Она прислушалась, насыпав соль на басмак.

В отверстие для дыма падали лучи солнца и озаряли косым светом седую голову в скуфейке, тонкое неодолимо симпатичное лицо абыза Макария, качавшего её маленького сына.

– Великий Кудай неба и земли и тех звёзд, что, как огни, блещут на небе, Творец огромных океанов, которые более в тысячи раз, и ещё более! – Алтын-Нора, этот Кудай любил, когда приходил на землю, простых и бедных таких, как ты. В такие же ясные дни приходил Он к их порогу, садился и учил, что надо любить друг друга, так сильно любить, чтобы даже душу свою отдавать за врагов.

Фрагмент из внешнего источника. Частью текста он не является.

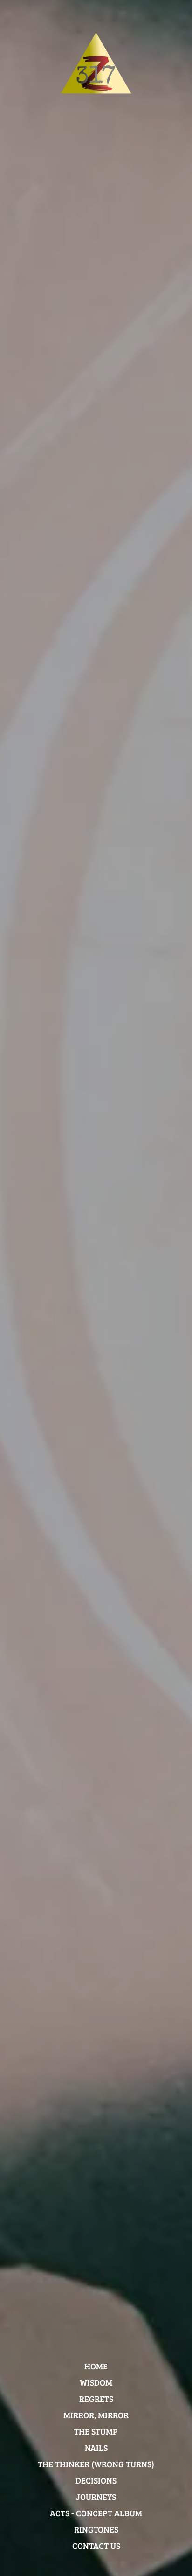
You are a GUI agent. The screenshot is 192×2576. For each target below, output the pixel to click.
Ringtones (96, 2529)
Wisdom (96, 2382)
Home (96, 2366)
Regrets (96, 2398)
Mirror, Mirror (96, 2415)
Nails (96, 2447)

Женщина слушала со вниманием, а он говорил о великой любви Христа просто, безыскусственно, и дитя, успокоенное его качанием и тихим, проникновенным голосом, лежало покойно, глядя на его лицо.

Ни проповедник, ни женщина не заметили легкой тени, заслонившей вход, и тоненькой фигуры дочери кама, прижавшейся лицом к косяку входа: она слушала, вся уйдя в слух, и её бледное лицо все разгорелось пятнами яркого румянца.

Как мягко звучал тихий голос и какие слова: каждое ложилось её в душу и ласкало её слух!.. ещё бы! ведь, ей, Косьту, осталось немного жить: недаром ныла у ней грудь, и мучил кашель. Отец лечил её, отец боялся её потерять, бедный отец, которого она любила и боялась, когда во время камланья с ним делалась страшная позевота, и дикие крики наполняли воздух, судороги сводили ему руки и рот, его всего корчило, и у него дергались даже глаза. Косьту знала, что черные духи владеют отцом, и боялась его, боялась своей страшной веры, которая ничего не сулила после смерти: а старый абыз говорил об ином; он говорил, что тогда, когда смерть схватит человека, и порвется его душа там, на небе будет другая жизнь, и ак-неме понесут человека без тела, но такого же, как он был, только невидимого, туда в высоту, к Кудаю, отнимут его у кара-немэ, потому что Кудай добр, а кара-немэ Его трепещут... Ах, как хорошо там на небе! Недаром её тянет туда неодолимо.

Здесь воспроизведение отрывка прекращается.